東京都墨田区の賛育会病院で始まった「赤ちゃんポスト」と「内密出産」。親の匿名性確保と、子どもが自らの出自を知る権利の両立が課題となっており、国内で初めて取り組みを開始した慈恵病院(熊本市西区)の蓮田健院長は「行政とも連携して検討を重ねてきたが、課題は山積みだ」と頭を悩ませている。
赤ちゃんポストの運用状況を検証した熊本市の専門部会は2024年6月、「最後まで(母親の)匿名を貫くことは容認できない」とした報告書をまとめた。これに対し蓮田院長は「匿名性と引き換えに母子の安全を守っている」と反発。公開質問状を提出し、同年10月末、部会長が記者会見で、数年後にまとめられる次の報告書で表現を改める方針を表明した。

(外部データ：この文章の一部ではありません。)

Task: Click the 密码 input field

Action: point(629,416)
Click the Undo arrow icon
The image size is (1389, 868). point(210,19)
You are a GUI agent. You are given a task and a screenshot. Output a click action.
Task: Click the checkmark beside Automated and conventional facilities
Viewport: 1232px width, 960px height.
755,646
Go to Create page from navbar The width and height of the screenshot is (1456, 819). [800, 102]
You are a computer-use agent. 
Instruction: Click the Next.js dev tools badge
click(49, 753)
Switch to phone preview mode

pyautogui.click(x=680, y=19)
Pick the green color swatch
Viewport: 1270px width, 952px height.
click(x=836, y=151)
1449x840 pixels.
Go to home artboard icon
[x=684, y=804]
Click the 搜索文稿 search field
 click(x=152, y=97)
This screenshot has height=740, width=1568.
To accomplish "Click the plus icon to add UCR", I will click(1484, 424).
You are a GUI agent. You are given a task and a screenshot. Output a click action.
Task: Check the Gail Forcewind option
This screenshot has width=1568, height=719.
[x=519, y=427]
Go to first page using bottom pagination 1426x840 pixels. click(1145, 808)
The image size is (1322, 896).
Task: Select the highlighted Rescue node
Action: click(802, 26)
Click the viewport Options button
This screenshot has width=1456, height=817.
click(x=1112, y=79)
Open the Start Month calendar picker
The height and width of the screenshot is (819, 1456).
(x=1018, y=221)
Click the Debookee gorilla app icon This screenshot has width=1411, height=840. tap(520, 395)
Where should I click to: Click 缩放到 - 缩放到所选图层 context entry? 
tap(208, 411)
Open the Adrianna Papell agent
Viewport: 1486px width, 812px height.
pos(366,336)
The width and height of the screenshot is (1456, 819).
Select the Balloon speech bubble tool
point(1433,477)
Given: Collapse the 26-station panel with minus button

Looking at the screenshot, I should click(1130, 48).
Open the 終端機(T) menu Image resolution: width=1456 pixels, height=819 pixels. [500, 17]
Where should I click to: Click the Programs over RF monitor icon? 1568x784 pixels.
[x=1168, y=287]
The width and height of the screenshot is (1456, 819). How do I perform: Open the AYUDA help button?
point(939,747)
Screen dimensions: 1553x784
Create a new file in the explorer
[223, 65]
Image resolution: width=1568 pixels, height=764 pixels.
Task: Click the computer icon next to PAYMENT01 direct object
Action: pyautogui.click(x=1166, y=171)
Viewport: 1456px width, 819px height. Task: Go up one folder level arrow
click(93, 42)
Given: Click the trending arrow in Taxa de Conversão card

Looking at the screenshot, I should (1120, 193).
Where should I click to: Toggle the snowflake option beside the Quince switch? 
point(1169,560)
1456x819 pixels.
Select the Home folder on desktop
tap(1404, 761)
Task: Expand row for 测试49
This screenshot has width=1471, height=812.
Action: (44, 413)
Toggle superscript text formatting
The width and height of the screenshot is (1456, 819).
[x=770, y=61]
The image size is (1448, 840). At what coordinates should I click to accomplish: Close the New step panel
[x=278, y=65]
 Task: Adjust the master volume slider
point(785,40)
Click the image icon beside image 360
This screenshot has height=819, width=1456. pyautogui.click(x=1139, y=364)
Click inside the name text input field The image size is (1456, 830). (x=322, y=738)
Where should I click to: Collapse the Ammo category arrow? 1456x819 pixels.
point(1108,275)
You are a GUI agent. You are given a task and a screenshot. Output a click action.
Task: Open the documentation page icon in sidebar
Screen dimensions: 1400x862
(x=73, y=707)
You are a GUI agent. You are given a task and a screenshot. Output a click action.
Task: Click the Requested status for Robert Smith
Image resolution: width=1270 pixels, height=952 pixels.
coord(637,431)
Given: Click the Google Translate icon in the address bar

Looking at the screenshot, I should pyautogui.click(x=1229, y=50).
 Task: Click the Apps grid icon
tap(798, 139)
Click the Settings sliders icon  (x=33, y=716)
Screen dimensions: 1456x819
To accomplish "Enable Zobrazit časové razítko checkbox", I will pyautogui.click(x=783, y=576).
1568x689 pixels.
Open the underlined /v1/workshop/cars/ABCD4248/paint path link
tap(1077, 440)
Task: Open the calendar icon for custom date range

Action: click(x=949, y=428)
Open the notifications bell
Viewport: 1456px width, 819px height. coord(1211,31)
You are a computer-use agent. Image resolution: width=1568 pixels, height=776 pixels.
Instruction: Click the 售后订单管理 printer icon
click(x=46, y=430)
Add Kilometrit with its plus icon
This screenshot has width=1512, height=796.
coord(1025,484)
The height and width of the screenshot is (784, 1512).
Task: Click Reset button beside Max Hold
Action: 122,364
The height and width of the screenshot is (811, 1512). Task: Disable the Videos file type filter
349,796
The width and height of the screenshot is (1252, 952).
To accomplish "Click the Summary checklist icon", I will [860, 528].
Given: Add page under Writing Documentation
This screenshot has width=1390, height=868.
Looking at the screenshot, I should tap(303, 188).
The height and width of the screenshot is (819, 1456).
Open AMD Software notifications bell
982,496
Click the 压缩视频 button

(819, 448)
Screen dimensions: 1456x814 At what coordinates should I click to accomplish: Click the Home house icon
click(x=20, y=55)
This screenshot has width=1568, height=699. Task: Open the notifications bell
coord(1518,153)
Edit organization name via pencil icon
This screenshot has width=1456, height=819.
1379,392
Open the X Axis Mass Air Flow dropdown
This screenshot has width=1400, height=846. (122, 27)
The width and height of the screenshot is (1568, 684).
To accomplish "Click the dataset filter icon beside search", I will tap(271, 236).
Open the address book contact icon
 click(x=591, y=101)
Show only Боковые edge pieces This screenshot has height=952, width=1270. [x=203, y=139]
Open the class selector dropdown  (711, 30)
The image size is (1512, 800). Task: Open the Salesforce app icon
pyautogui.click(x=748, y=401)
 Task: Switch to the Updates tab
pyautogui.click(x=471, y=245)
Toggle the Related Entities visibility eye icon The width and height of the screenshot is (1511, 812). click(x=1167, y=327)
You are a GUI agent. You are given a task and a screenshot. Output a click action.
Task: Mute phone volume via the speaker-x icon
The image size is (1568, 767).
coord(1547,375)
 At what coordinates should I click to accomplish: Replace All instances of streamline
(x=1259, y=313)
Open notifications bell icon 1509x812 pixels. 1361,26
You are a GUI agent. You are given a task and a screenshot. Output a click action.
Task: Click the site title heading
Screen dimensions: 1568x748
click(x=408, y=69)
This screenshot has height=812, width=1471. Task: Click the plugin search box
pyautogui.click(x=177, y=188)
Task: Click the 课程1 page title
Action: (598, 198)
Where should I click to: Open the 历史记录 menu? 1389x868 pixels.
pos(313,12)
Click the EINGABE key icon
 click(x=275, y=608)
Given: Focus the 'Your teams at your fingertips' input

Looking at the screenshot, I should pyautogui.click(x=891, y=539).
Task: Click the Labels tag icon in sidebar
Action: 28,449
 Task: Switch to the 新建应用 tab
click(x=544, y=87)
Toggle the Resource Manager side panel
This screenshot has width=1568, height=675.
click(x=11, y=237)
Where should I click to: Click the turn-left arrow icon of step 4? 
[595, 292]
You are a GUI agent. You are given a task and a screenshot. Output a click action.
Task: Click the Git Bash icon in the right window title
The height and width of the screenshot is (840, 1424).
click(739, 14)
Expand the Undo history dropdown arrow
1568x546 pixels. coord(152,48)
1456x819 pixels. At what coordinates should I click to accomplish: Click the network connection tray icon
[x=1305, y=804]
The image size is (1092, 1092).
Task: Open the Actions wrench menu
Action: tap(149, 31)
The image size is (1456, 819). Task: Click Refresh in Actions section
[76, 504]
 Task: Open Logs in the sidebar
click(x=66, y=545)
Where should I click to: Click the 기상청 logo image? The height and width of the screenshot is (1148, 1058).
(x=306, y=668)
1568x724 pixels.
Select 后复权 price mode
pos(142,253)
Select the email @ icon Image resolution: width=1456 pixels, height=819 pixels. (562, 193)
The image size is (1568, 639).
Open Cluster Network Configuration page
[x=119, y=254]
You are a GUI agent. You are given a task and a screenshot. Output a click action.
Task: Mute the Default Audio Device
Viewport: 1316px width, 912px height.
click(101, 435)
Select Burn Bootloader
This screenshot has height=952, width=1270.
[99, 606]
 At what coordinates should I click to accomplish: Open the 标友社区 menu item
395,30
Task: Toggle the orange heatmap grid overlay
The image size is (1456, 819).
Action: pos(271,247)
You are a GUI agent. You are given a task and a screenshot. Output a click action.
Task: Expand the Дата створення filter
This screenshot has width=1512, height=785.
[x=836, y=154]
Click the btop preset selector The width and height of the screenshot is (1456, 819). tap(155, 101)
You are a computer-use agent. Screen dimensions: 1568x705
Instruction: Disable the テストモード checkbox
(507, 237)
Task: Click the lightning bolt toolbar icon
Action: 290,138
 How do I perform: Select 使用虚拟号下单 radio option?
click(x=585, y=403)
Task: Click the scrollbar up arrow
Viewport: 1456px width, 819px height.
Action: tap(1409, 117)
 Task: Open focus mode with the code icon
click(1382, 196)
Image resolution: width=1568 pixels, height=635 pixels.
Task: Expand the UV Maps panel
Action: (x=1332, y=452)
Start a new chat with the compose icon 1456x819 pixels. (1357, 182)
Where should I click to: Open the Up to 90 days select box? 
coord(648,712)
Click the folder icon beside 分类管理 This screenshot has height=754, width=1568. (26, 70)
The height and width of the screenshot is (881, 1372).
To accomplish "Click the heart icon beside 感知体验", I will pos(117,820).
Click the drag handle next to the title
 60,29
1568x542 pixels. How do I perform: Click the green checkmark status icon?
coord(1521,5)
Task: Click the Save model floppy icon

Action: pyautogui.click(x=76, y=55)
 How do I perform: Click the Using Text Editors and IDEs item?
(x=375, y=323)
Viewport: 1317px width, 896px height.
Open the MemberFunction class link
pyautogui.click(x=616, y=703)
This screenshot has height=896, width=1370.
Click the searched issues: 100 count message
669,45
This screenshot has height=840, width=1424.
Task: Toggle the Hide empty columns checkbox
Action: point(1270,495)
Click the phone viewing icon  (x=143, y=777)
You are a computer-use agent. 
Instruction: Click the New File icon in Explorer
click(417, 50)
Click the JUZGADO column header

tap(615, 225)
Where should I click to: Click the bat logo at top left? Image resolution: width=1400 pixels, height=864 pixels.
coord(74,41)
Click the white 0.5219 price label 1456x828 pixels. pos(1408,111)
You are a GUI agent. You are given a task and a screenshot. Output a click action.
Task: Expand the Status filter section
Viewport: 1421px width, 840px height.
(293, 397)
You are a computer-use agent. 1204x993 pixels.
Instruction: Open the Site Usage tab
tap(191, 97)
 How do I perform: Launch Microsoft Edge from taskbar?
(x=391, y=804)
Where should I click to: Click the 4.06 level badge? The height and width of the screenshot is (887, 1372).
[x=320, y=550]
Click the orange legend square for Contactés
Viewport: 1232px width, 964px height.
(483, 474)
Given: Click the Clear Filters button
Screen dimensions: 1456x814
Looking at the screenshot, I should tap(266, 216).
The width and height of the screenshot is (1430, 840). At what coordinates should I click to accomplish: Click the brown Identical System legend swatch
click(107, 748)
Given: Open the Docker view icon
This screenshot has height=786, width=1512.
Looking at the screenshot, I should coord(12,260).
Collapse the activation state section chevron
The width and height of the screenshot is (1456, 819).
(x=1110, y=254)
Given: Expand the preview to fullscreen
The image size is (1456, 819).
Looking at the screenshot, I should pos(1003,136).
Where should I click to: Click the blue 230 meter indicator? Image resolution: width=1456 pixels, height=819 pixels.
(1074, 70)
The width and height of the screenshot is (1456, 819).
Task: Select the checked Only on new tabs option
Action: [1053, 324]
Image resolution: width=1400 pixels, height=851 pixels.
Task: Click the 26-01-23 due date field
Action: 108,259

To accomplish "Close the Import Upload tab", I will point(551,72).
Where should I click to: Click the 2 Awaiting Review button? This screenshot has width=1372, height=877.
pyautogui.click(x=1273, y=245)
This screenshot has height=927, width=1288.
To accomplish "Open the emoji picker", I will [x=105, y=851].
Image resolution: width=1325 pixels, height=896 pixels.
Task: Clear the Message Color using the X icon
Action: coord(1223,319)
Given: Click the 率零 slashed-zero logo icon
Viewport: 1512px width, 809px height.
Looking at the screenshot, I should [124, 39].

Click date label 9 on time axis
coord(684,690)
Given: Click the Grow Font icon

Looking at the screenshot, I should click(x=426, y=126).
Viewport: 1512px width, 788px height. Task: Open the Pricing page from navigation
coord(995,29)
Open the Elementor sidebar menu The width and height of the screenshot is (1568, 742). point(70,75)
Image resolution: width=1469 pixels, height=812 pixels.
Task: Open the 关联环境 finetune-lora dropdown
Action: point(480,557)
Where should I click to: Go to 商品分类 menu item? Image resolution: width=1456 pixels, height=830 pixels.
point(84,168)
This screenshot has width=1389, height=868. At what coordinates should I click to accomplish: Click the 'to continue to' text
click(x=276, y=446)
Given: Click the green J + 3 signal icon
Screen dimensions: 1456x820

子の出自を知る権利の保障については、慈恵病院と市が共同で設置した検討会が3月21日、父母の身元情報は「(父母の)同意なく開示しない」とする報告書を公表。開示請求が可能となる子どもの年齢を「18歳が適切」とした。ただ蓮田院長は、「妊娠の経緯」などの開示について子の知る権利が制限されたままで不満の残る内容とし、匿名性と知る権利の両立の難しさを吐露した。
賛育会病院での運用開始が明らかになった31日、蓮田院長は熊本市内で記者会見。賛育会病院とは詳細な情報共有はしていないといい、親の身元判明につながる調査について「母親の同意の範囲内にすべきだ」と訴えた。
また、東京では赤ちゃんポストや内密出産の件数増加が予想されると指摘。「批判が増える可能性もある」と懸念し、運営体制の透明化を求めた。